The highly conserved WFZP homoeologous sequences from 98 Ae. tauschii accessions were deposited in GenBank as accession PP907061 to PP907065 (Table S1). All homeologs had one exon according to the annotation of T. aestivum WFZP-D (MH544629) and the sequence of the coding region was 942 bp without variations. Nine single-nucleotide polymorphism (SNP) loci were detected, all of which were located outside of the AP2/ERF domain. Only five of these nine SNPs resulted in an altered peptide sequence (Figure 1). The 9 SNPs were used to divide the 98 homeologs into five haplotypes (Table S1, Figure 1 and Figure 2). Hap-D2, as the most common haplotype, was present in 49 accessions, the majority of which belonged to ssp. tauschii, except for five accessions. Hap-D2 was widely distributed among accessions from other countries, namely Afghanistan (13 accessions), Pakistan (8 accessions), Turkey (4 accessions), Iran (4 accessions), Armenia (3 accessions), Azerbaijan (3 accessions), and Uzbekistan (2 accessions). Hap-D1 was the same as the T. aestivum WFZP-D haplotype and existed in 44 accessions, the majority of which belonged to ssp. strangulata and were mainly distributed in Iran and Azerbaijan. Hap-D3 was present in three accessions and mainly located in Iran, while both Hap-D4 and Hap-D5 were present in only one accession. Hap-D3, Hap-D4, and Hap-D5 belonged to ssp. tauschii.

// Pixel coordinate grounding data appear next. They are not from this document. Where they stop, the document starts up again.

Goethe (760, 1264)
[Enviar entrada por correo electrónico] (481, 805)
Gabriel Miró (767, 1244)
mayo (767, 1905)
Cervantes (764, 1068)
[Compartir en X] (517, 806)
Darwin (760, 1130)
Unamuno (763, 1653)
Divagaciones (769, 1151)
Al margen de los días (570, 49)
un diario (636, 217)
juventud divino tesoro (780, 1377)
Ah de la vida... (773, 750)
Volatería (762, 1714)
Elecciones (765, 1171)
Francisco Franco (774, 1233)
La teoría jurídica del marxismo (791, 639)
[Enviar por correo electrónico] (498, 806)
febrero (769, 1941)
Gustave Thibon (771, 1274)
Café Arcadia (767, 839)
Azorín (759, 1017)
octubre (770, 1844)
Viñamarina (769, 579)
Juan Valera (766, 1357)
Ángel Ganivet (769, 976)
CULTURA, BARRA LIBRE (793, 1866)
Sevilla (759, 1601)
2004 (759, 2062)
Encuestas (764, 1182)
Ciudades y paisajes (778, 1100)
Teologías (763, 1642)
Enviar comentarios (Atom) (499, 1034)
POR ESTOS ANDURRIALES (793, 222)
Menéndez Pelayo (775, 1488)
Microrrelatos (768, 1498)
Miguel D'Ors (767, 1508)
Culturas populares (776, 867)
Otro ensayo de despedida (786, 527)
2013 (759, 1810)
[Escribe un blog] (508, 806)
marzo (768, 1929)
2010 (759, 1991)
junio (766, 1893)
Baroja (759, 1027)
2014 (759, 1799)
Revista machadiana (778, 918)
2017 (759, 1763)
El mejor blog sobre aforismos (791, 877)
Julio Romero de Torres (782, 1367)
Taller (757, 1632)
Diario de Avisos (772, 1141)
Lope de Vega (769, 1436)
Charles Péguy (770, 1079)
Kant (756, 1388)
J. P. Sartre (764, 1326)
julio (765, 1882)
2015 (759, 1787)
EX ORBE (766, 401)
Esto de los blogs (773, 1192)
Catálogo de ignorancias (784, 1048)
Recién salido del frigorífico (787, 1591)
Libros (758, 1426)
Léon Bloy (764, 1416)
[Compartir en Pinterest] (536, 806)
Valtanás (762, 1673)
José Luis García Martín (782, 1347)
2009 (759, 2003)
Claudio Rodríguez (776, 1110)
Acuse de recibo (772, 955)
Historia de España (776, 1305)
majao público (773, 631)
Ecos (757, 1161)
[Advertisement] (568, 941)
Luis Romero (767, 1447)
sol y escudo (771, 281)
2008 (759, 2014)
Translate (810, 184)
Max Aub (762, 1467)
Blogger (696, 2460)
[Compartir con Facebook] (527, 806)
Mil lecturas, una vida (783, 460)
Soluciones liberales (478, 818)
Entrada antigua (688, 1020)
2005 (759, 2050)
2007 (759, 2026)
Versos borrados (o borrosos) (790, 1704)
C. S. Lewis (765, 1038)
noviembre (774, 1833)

3.2. Ae. tauschii WFZP-D: Peptide Sequences

At the polypeptide sequence level, the five haplotypes from Ae. tauschii were classified into four distinct polypeptides. Polypeptide alignment of WFZP homeolog proteins is shown in Figure 3. The predicted proteins from the nucleotide sequences of Hap-D1 and Hap-D4 had the same polypeptide and were termed the Hap-1 polypeptide haplotype, while the predicted proteins of the nucleotide sequences of Hap-D2, Hap-D3, and Hap-D5 were named Hap-2, Hap-3, and Hap-4, respectively. The predicted protein of WFZP-D (MH544629) in bread wheat was indistinguishable from that of Hap-1. The E to K mutation (wfzp-D.1) and premature termination codon mutation (wfzp-D.2) in the AP2/ERF domain (Figure 3) caused supernumerary spikelet and multirow spike phenotypes in wheat, respectively [15]. All WFZP homeologs shared conserved key features of AP2/ERF proteins (boxed in Figure 3). Five altered amino acids were found downstream of the AP2/ERF domain. One altered amino acid was different from that of bread wheat (Hap-1) in Hap-3, an N to T change occurred at position 126. Three altered amino acids were from A to T at position 123, from A to V at position 144, and from A to S at position 184 in Hap-2 and Hap-4. The remaining one altered amino acids was from D to N at position 238 in Hap-4 (Figure 3).
To predict the 3D structure of WFZP-D, a detailed analysis revealed that mutations were observed in specific regions of the AP2/ERF domain (Figure 4). Specifically, in WFZP-D.1, a mutation occurred in the β-sheet region, while in WFZP-D.2, the mutation was found in the α-helix region. These mutations within the key structural domains of the protein suggest potential alterations in its functional properties. Additionally, mutations were identified in the Hap-1, Hap-2, Hap-3, and Hap-4 regions at distinct positions within the protein sequence; however, these mutations did not significantly affect the overall conformation of the protein.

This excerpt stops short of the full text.